P.S.: A jak wyglądały relacje Natalki z innymi dziećmi? Miała jakichś kolegów?
K.M.: W ośrodku w Miliczu panie rehabilitantki zapoznały mnie z mamą Otylki z zespołem Downa, która pochodziła z naszych okolic. My, mamy zaprzyjaźniłyśmy się ze sobą. Ustawiłyśmy sobie grafik rehabilitacji i terapii tak, byśmy mogły razem dojeżdżać na zajęcia. Potem Natalka z Otylką razem dojeżdżały busem do przedszkola. Po przedszkolu spotykałyśmy się czasem w domu i dziewczynki razem się bawiły. Natalka bardzo lubiła dzieci, ale jeśli chodzi o ich chęć do zabawy z nią, różnie to bywało, ponieważ dzieciaki nie zawsze wiedziały, co przy niepełnosprawności Natalki mogą wspólnie z nią robić, a czego nie.
P.S.: Narodziny dziecka z niepełnosprawnością to ciężka próba dla związku. Często mężczyźni nie są w stanie udźwignąć ciężaru opieki nad chorym potomkiem i decydują się odejść. Pani również musiała zmierzyć się z samotnym wychowywaniem córeczki…
K.M.: Główną przyczyną rozpadu naszego związku były problemy ojca Natalii z alkoholem. Rozstaliśmy się z partnerem, gdy Natalia miała niecałe 2 lata. Bałam się tego, gdyż Natalka i jej ojciec mieli swoje rytuały, na przykład tata zawsze Natalię kąpał. Córka nie pytała zbyt często o ojca, ale twierdziła, że „rodzice się nie kochają, ale ją tata na pewno kocha”. Nie wyprowadzałam jej z błędu. Sądzę jednak, że Natalia widziała, że ja cierpiałam w tym związku, a dla naszej psychiki lepsza jest sytuacja, kiedy jesteśmy tylko we dwie i w domu panuje cisza, niż gdyby partner miał przychodzić do domu pod wpływem alkoholu i się awanturować.

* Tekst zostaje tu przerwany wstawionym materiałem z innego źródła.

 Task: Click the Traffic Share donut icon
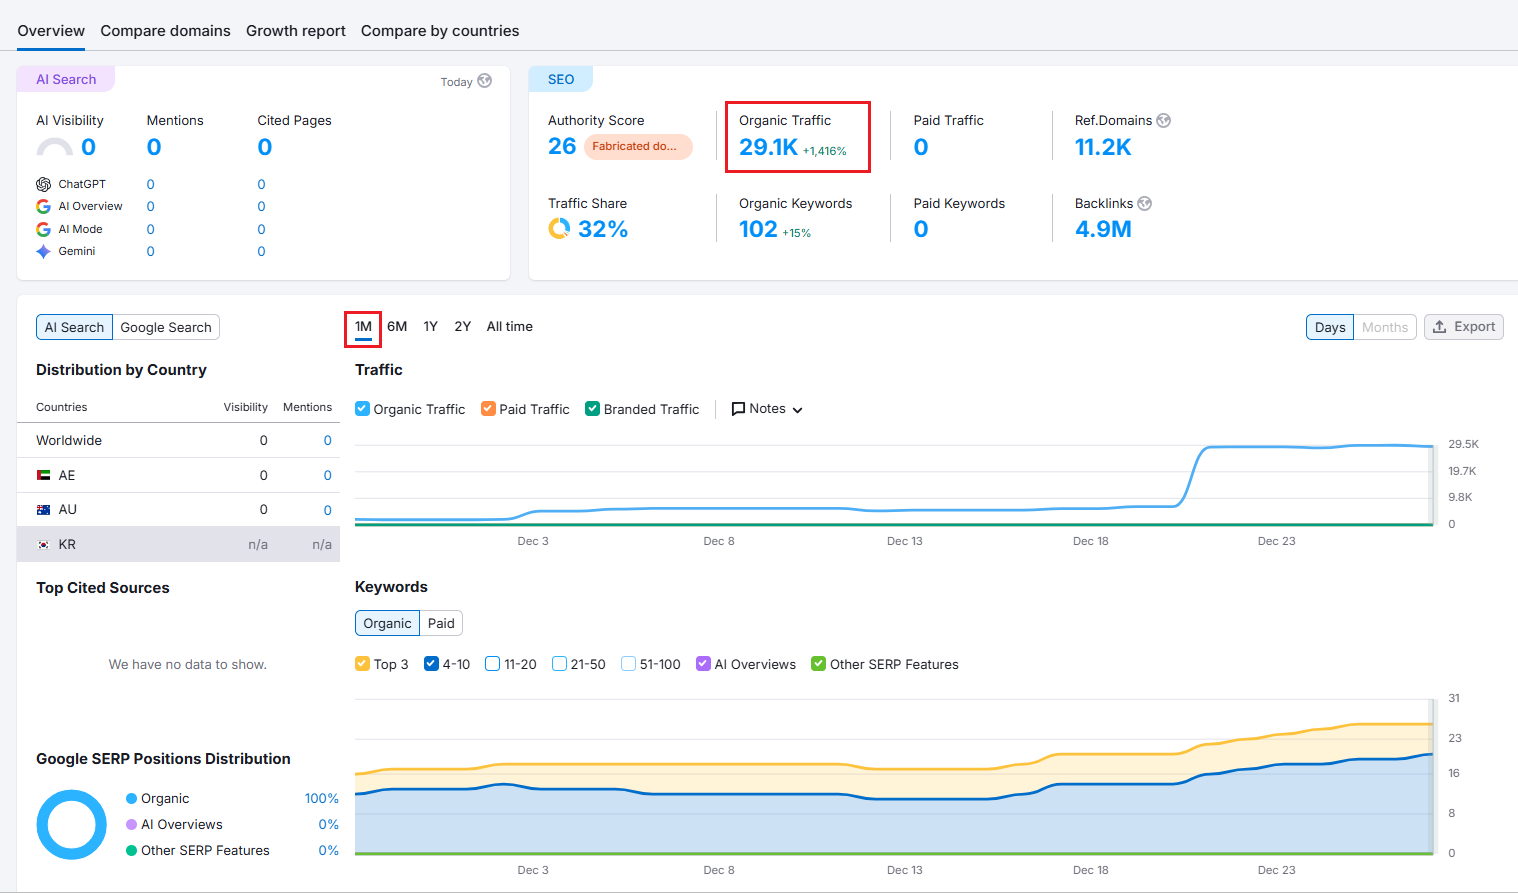click(559, 229)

Po rozstaniu z własnego wyboru nie miał już kontaktu z Natalką. Od momentu naszego rozstania do śmierci Natalki spotkaliśmy się może ze dwa razy na ulicy. Jego kontakt z córką ograniczał się wówczas do spojrzenia na nią. Dlatego byłam zaskoczona, kiedy pojawił się na pogrzebie.
P.S.: Odwiedza czasem Natalkę na cmentarzu?

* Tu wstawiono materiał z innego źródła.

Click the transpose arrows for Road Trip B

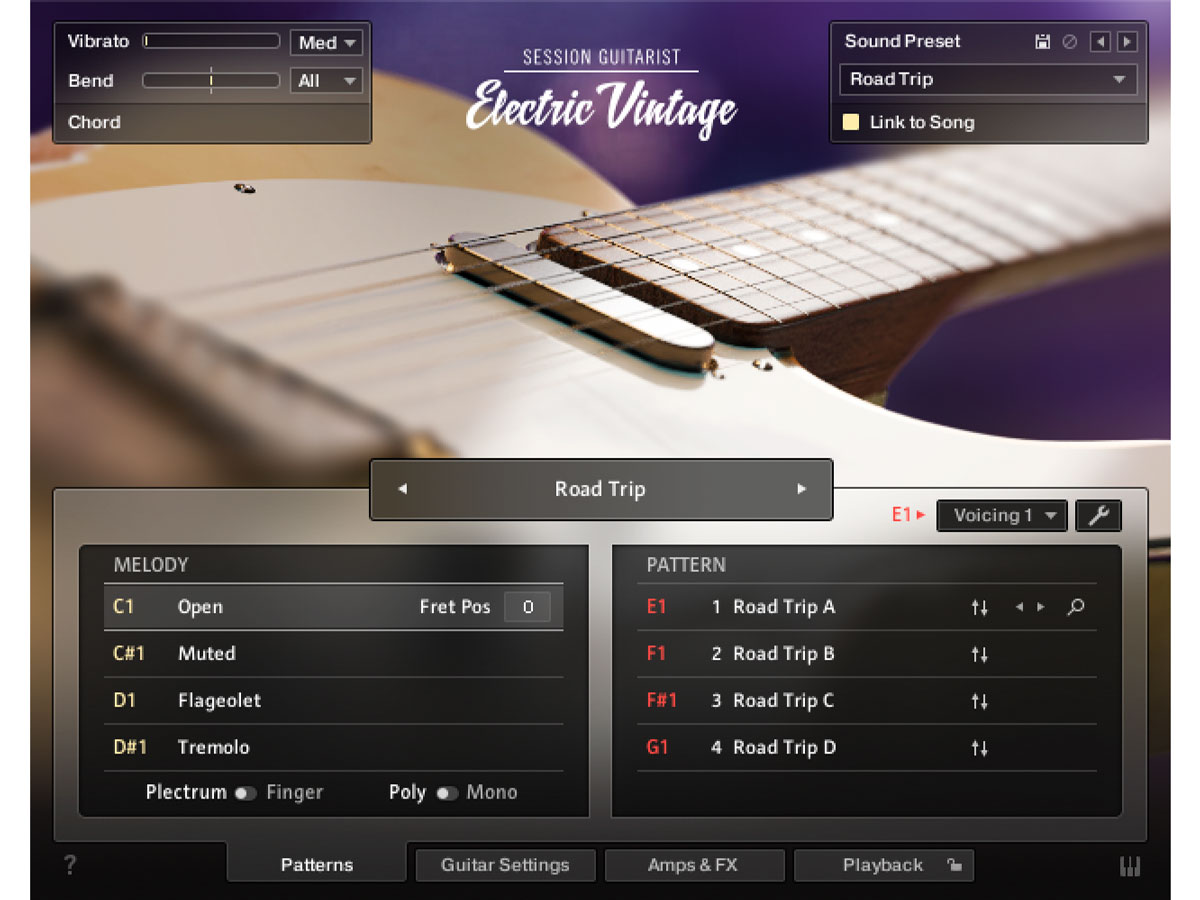(x=980, y=654)
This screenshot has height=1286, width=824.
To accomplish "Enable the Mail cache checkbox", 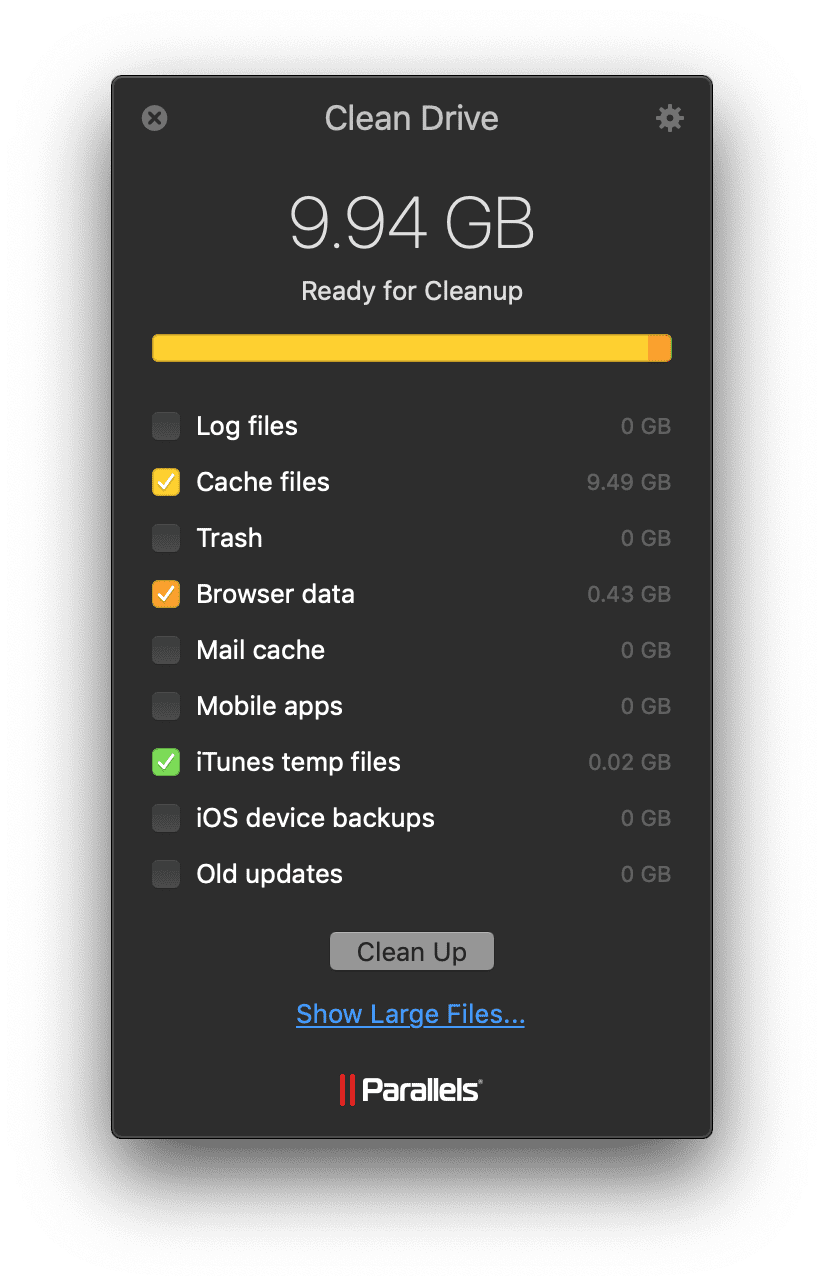I will click(166, 649).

K.M.: Tego nie wiem, ponieważ przychodząc na grób córki nigdy na niego nie natrafiłam. Jestem natomiast w stanie zweryfikować, od kogo Natalia dostaje znicze, kwiaty czy drobne upominki. Niestety wiem, że rodzina ojca Natalii nie zostawia na pomniku żadnych kwiatów, świeczek czy aniołków.
P.S.: Przejdźmy do kwestii operacji kręgosłupa, która niestety zakończyła krótkie, bo zaledwie pięcioletnie życie Pani dziecka. W jakim celu została ona przeprowadzona?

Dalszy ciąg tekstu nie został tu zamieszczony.